Anyway if you're going to put all of your disposable income into savings later when the debt is cleared, you don't actually end up with any extra cash, you just shift where you are putting it after a period of time. It's a very linear strategy where you arguably should be doing a number of different things.0 -
Tim_L wrote:Cupid, the key to building savings is to start early and compound. The later you start the more you need to save to get to a particular outcome. Starting late means you miss out on years of compounding, and if the rate you can generate on your S&I is higher than the mortgage rate, this strategy costs you a lot of money. 5k a year into a pension at age 20, increasing as you have more cash available, will get you a very nice result. 10K a year starting at age 50 will generate a very disappointing end product.
Anyway if you're going to put all of your disposable income into savings later when the debt is cleared, you don't actually end up with any extra cash, you just shift where you are putting it after a period of time. It's a very linear strategy where you arguably should be doing a number of different things.
I am 24. Our mortgage is currently set to finish when I'm 46 if I make no overpayments so including overpaying we're looking to pay off our mortgage by the time we're both just 28.
I am still a student and have never had a (full time) job, my DH has only been employed for a year of his life and is also a student so putting 5k a year into a pension for the last 5 years would never have been possible. But we're kinda hoping that starting to put maybe 10k a year into a pension fund from the age of 30, and then increasing it as we get more money will still be pretty good. This will mean 5 years of just work contributing towards the pension and then after that we'll put as much extra in as we can. And still be able to spend whatever we want on 'luxuries' and save plenty of money for our childrens education.
And our mortgage is quite a high rate (fixed at the moment) - higher than we're getting on any of our current savings.0 -
cupid_stunt wrote:I am 24. Our mortgage is currently set to finish when I'm 46 if I make no overpayments so including overpaying we're looking to pay off our mortgage by the time we're both just 28.
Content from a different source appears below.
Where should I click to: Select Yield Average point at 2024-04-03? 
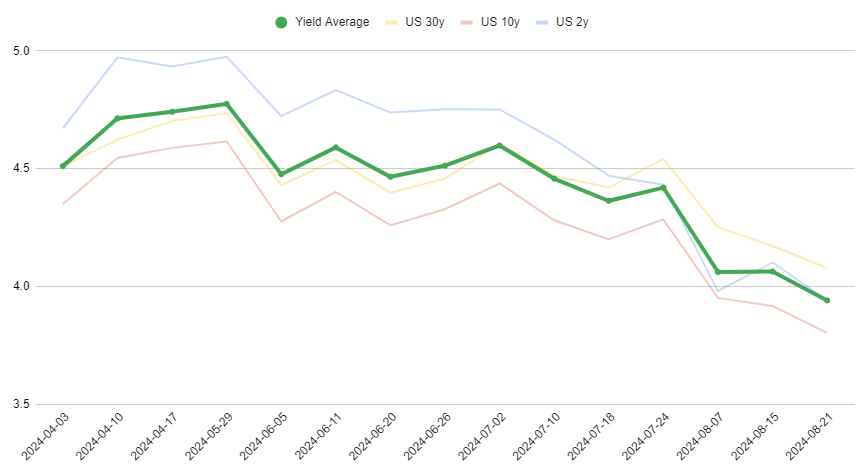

I am still a student and have never had a (full time) job, my DH has only been employed for a year of his life and is also a student so putting 5k a year into a pension for the last 5 years would never have been possible. But we're kinda hoping that starting to put maybe 10k a year into a pension fund from the age of 30, and then increasing it as we get more money will still be pretty good. This will mean 5 years of just work contributing towards the pension and then after that we'll put as much extra in as we can. And still be able to spend whatever we want on 'luxuries' and save plenty of money for our childrens education.
And our mortgage is quite a high rate (fixed at the moment) - higher than we're getting on any of our current savings.
Why wait until you're 30 before starting a pension? That's 6 years wasted - doesn't sound much but with compound interest it'll really make a difference when you retire.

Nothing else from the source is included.